Source records
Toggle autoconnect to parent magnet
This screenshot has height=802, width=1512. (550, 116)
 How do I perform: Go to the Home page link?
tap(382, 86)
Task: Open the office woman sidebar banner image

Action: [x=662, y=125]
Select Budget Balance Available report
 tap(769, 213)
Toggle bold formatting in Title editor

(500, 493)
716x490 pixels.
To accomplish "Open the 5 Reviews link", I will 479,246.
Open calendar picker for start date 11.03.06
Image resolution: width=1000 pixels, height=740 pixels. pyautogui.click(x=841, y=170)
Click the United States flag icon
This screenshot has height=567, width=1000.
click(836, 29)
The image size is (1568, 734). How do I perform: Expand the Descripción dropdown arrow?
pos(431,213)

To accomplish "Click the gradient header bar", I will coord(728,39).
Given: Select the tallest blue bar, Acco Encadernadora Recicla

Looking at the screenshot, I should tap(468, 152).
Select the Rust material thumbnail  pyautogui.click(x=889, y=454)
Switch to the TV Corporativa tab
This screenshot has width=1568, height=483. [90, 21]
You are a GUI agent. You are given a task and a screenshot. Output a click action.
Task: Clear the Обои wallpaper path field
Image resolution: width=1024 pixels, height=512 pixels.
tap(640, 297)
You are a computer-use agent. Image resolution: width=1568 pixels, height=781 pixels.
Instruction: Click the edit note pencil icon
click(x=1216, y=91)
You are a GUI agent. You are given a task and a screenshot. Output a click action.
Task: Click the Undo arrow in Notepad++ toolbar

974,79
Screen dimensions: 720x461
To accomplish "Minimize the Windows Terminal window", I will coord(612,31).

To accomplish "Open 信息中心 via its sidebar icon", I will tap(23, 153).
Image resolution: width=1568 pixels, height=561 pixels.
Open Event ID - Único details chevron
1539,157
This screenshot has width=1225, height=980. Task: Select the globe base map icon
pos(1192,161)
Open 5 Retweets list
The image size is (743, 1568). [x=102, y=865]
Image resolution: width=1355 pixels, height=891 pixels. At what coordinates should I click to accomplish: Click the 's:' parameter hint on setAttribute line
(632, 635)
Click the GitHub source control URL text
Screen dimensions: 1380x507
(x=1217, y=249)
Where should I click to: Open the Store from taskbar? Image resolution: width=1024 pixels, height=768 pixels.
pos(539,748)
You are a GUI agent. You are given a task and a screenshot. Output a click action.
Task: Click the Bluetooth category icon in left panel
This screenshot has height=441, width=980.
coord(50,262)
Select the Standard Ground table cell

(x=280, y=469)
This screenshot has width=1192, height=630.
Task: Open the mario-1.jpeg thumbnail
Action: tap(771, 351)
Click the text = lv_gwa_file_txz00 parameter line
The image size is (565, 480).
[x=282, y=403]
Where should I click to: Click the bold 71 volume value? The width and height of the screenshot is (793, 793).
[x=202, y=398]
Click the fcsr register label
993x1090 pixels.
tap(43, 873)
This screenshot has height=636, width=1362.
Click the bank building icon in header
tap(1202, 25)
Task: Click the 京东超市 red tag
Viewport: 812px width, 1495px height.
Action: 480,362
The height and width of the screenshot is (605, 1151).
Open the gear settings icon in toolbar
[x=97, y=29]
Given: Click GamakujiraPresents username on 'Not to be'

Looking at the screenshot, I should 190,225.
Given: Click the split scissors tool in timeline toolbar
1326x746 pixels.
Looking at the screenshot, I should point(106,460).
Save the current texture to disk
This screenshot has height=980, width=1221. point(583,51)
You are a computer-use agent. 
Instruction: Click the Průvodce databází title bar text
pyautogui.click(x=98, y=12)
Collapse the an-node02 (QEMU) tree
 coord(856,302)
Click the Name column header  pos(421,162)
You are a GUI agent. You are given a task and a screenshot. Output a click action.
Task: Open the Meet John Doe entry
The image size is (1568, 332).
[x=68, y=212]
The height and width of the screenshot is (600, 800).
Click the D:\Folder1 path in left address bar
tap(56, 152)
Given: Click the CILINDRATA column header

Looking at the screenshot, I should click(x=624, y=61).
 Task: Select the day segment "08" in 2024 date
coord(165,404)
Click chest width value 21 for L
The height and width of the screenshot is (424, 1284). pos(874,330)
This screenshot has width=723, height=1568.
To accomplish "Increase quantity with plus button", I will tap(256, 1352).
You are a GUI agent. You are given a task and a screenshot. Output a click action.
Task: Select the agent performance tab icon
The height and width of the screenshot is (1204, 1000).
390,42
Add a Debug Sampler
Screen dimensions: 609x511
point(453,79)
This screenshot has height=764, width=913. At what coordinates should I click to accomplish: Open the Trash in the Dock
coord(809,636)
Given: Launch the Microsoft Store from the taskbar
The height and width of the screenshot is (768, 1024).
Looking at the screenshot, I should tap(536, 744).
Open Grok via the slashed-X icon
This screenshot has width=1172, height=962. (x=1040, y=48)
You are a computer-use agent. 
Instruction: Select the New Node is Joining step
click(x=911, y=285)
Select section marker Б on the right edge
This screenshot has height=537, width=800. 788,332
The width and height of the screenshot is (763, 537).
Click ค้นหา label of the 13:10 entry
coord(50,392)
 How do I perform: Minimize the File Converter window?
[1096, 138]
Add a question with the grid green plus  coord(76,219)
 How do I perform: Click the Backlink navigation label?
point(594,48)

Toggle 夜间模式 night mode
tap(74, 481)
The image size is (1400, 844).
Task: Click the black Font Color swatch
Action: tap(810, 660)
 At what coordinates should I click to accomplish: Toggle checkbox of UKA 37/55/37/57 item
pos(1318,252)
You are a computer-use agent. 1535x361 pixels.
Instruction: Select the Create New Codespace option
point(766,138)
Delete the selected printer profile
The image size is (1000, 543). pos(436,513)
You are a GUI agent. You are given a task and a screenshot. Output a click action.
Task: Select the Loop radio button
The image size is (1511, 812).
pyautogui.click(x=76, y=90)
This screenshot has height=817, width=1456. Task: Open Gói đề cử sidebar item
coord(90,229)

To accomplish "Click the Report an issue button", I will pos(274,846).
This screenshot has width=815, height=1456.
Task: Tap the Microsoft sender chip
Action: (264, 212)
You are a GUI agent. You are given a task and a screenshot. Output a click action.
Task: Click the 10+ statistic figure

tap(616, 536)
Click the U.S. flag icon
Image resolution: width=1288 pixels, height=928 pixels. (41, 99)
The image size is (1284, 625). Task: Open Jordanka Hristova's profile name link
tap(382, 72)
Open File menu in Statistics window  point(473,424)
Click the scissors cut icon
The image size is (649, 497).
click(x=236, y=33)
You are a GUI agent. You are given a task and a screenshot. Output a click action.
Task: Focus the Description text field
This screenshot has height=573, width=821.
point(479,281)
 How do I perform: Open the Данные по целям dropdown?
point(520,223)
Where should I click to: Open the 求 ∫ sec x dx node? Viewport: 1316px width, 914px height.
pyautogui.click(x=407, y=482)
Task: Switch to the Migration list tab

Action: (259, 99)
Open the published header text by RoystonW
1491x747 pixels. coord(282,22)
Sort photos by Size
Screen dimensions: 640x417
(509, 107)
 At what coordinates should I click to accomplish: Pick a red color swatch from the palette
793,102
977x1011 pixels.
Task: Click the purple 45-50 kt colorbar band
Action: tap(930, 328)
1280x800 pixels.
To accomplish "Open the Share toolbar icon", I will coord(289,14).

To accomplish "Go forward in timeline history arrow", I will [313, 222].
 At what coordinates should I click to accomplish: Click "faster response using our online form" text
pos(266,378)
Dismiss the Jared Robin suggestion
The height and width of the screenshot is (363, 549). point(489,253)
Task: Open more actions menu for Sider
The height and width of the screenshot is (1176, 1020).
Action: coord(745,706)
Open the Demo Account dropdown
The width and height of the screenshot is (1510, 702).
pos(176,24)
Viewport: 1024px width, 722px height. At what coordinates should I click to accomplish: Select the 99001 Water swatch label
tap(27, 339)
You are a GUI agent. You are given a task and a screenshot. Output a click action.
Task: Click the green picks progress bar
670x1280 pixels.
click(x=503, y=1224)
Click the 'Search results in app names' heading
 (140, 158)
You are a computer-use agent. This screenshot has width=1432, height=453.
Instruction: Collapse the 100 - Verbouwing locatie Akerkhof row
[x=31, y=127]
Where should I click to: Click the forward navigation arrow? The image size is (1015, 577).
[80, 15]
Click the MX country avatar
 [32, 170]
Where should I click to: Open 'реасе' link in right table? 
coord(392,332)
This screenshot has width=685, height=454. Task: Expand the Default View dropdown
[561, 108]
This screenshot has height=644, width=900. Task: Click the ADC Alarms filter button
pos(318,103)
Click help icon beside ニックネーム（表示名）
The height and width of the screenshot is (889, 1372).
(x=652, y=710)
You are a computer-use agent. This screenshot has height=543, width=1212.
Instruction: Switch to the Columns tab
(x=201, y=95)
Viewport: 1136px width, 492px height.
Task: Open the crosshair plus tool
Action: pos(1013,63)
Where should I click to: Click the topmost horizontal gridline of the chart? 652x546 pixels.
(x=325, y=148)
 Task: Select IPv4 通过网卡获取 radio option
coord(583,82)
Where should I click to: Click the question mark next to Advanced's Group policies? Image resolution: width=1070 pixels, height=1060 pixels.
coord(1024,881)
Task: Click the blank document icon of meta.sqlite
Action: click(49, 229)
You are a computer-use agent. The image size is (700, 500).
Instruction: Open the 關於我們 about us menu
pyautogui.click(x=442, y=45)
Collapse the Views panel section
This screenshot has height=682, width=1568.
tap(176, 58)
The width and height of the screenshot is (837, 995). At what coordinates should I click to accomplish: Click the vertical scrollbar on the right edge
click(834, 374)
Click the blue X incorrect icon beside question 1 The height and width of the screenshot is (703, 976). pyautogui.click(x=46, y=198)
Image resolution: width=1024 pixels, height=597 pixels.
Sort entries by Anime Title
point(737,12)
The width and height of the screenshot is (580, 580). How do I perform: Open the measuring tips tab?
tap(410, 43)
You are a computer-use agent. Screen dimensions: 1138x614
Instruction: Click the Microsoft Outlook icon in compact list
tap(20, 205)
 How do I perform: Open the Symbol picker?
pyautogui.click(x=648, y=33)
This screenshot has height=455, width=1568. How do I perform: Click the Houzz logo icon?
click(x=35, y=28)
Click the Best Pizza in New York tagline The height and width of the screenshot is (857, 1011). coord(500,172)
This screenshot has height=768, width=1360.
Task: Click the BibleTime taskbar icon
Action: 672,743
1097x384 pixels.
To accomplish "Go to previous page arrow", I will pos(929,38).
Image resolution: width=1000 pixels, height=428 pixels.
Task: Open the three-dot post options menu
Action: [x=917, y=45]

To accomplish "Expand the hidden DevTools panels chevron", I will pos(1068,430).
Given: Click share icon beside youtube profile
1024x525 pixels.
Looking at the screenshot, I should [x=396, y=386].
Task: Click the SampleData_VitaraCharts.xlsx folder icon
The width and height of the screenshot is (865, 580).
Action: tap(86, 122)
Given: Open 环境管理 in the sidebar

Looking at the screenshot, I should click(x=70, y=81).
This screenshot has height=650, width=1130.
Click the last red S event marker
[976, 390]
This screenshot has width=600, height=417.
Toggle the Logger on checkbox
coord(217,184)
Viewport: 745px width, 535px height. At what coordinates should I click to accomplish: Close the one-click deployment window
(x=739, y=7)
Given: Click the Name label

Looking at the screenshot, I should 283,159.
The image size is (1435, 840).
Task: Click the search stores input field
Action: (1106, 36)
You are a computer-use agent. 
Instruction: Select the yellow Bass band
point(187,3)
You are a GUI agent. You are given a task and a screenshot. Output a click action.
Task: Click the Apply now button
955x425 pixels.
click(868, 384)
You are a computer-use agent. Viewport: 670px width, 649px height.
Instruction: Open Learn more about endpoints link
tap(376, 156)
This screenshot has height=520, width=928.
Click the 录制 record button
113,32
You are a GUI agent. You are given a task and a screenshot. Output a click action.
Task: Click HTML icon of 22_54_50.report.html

**YOUR GOAL**
Find every line in the records that contains the word "green"; copy those lines.

**TASK RESPONSE**
Add a question with the grid green plus  coord(76,219)
Task: Click the green picks progress bar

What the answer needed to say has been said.